I didn’t know what was going on. But I knew that whatever it was, it wasn’t all good.
Mama Nkechi was holding Mama so tightly. Even though the big body of Mama would toss the skinny body of Mama Nkechi around, she persisted in holding mama from thrashing and kicking.
Our sitting room was so filled to the brim with people that it threatened to spill over.
The first time people thronged to our house was when Papa invited them for a celebration. They came and had their stomachs filled with the rice and Salad Mama and other women who came around had prepared.
That night, Papa told me and Ezinne my younger sister that our lives were taking a new leave. He told us that the government had called him up for a peace treaty. I couldn’t understand why Papa would have to hold a celebration when he was leaving —when he had planned to leave us behind to a different world altogether.
I have known and tasted Papa’s love. And I could tell that it was a whole lot different from other father’s. I had lost count of times when Papa Ejindu would have to let his son fall into his broad embrace as he patted him at the back. Most times he would have to sing lullaby before Ejindu could sleep.
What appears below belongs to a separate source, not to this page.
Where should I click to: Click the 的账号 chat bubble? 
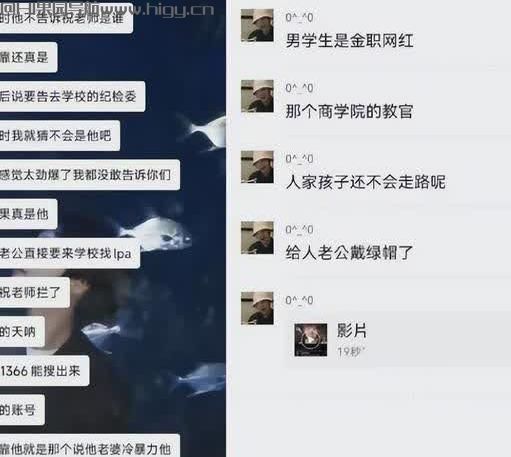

Unlike Papa Ejindu, Papa would rush at my fall, would let me rise to my feet, would dust me and would say, “watch it, be careful and stay strong.” He would help me carry the log of wood to my head and he would throw his face away not wanting to notice the tension mounting on my neck.
The first time I tasted Papa’s warm embrace was when I fell sick. He let me fell into his arms. My ears were pressed against his chest. I heard his heart drum under his chest. I danced to the lub-dub sound as he scooped from a cup, the mixture of Milk and Malt and forced it down my throat. He smelt distinctly unlike mama who smelt like the sweet apple Lavanda lotion oil. At that point, I wished he could hold me tightly like that forever.
Now, I sat close to mama fighting the tears. I knew that was what Papa would have me do at that point. Mama was calling Papa’s name. She was asking him why he had to choose that path he chose. Asking him who he had left us for?
Papa was a soldier. He had told me the day he helped me with my homework. And it was his duty to serve the country with his life. A country that would never assume Papa’s role in our lives.